We can launch in parallel multiple tasks without any issue. The scalability is good.
Now we need to control the task remotely: PAUSE, RESUME, CANCEL.
The only solution we found is to make in the Celery task a RPC call to another task that replies the command after a DB request. The Celery task and RPC task are not on the same machine and only the RPC task has access to the DB.
Do you have any advice how to improve it and easily communicate with an ongoing task?
Thank you
EDIT:
In fact we would like to do something like in the picture below. It's easy to do the Blue configuration or the Orange, but we don't know how to do both simultaneously.
Workers are subscribing to a common Jobs queue and each worker has its own Admin queue declared on an exchange.
EDIT:
IF this is not possible with Celery, I'am open to a solution with other frameworks like python-rq.
It look like the Control Bus pattern.
For a better scalability and in order to reduce the RPC call, I recommend to reverse the logic. The PAUSE, RESUME, CANCEL command are push to the Celery tasks through a control bus when the state change occurs. The Celery app will store the current state of the Celery app in a store (could be in memory, on the filesystem..). If task states must be kept even after a stop/start of the app, It will involve more work in order to keep both app synchronized (eg. synchronization at startup).
I'd like to demonstrate a general approach to implementing pause-able (and resume-able) ongoing celery tasks through the workflow pattern. Note: Original answer written here. Re-writing here due to this post being very relevant.
Concept
With celery workflows - you can design your entire operation to be divided into a chain of tasks. It doesn't necessarily have to be purely a chain, but it should follow the general concept of one task after another task (or task group) finishes.

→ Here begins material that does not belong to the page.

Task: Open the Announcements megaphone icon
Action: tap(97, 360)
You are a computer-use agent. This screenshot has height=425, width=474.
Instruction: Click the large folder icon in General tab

Once you have a workflow like that, you can finally define points to pause at throughout your workflow. At each of these points, you can check whether or not the frontend user has requested the operation to pause and continue accordingly. The concept is this:-
A complex and time consuming operation O is split into 5 celery tasks - T1, T2, T3, T4, and T5 - each of these tasks (except the first one) depend on the return value of the previous task.
Let's assume we define points to pause after every single task, so the workflow looks like-
T1 executes
T1 completes, check if user has requested pause
If user has not requested pause - continue
If user has requested pause, serialize the remaining workflow chain and store it somewhere to continue later
... and so on. Since there's a pause point after each task, that check is performed after every one of them (except the last one of course).
But this is only theory, I struggled to find an implementation of this anywhere online so here's what I came up with-
Implementation
from typing import Any, Optional
from celery import shared_task
from celery.canvas import Signature, chain, signature
#shared_task(bind=True)
def pause_or_continue(
self, retval: Optional[Any] = None, clause: dict = None, callback: dict = None
):
# Task to use for deciding whether to pause the operation chain
if signature(clause)(retval):
# Pause requested, call given callback with retval and remaining chain
# chain should be reversed as the order of execution follows from end to start
signature(callback)(retval, self.request.chain[::-1])
self.request.chain = None
else:
# Continue to the next task in chain
return retval
def tappable(ch: chain, clause: Signature, callback: Signature, nth: Optional[int] = 1):
'''
Make a operation workflow chain pause-able/resume-able by inserting
the pause_or_continue task for every nth task in given chain
ch: chain
The workflow chain
clause: Signature
Signature of a task that takes one argument - return value of
last executed task in workflow (if any - othewise `None` is passsed)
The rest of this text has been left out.